### Records
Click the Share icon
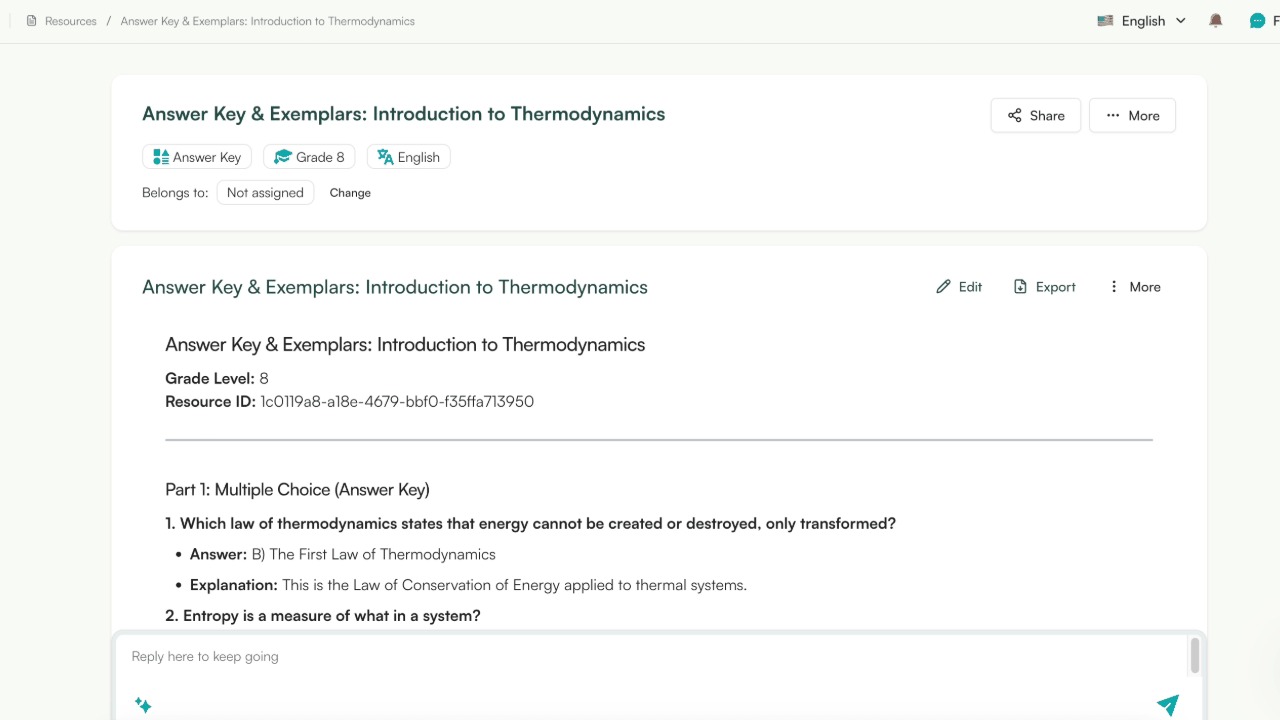The image size is (1280, 720). point(1013,115)
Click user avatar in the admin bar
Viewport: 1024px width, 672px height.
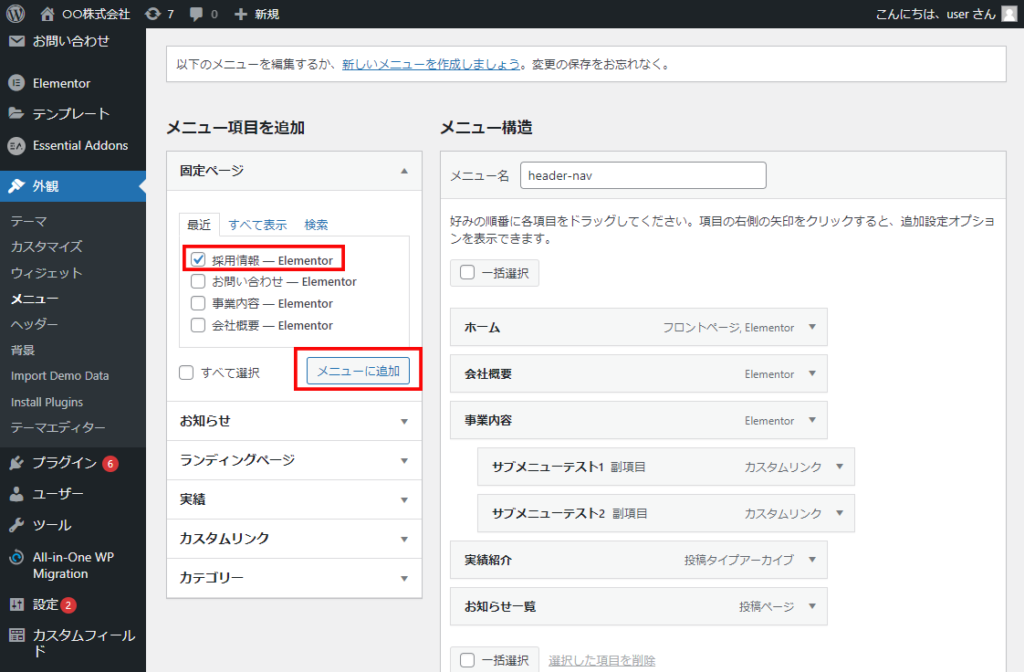[x=1009, y=14]
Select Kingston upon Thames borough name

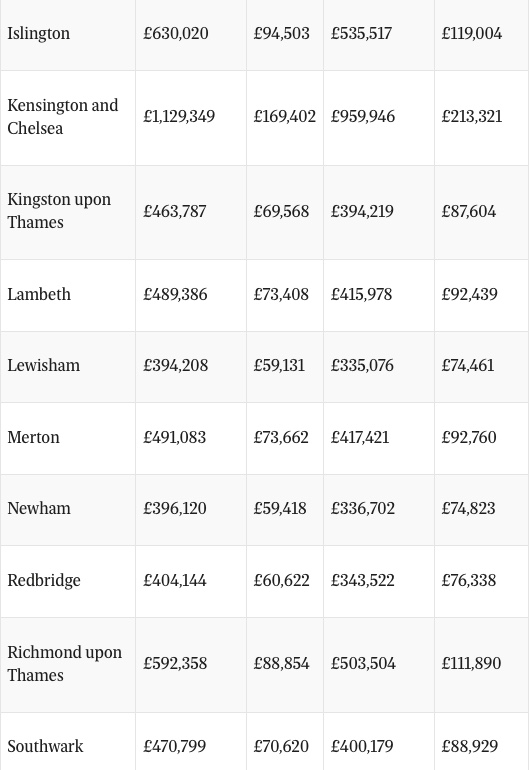[x=59, y=211]
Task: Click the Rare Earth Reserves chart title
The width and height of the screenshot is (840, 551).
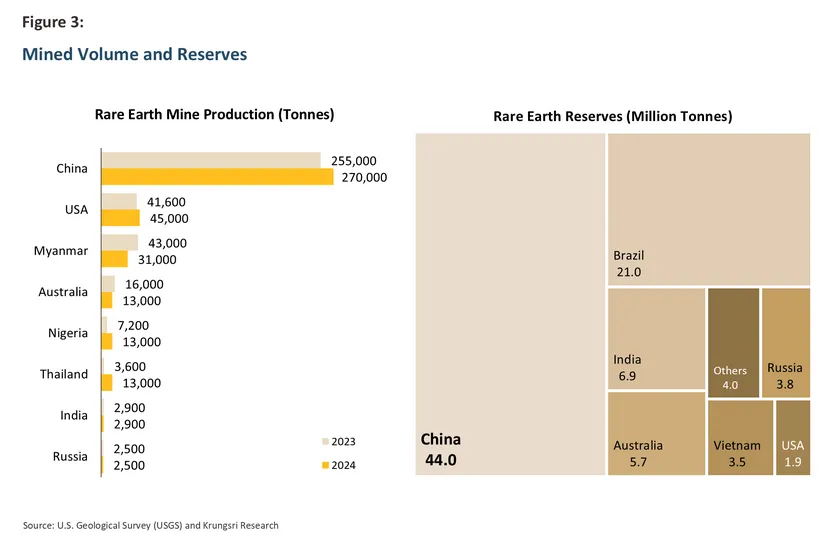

### Work to be completed
Only one thing is wanted here, an exact copy of the lines from the first line above through the line containing "Task: Click the", minus any picture.

### Solved exercise
Click the Share icon
The image size is (1280, 720). point(1013,115)
Click user avatar in the admin bar
Viewport: 1024px width, 672px height.
[x=1009, y=14]
Select Kingston upon Thames borough name

[x=59, y=211]
Task: Click the Rare Earth Reserves chart title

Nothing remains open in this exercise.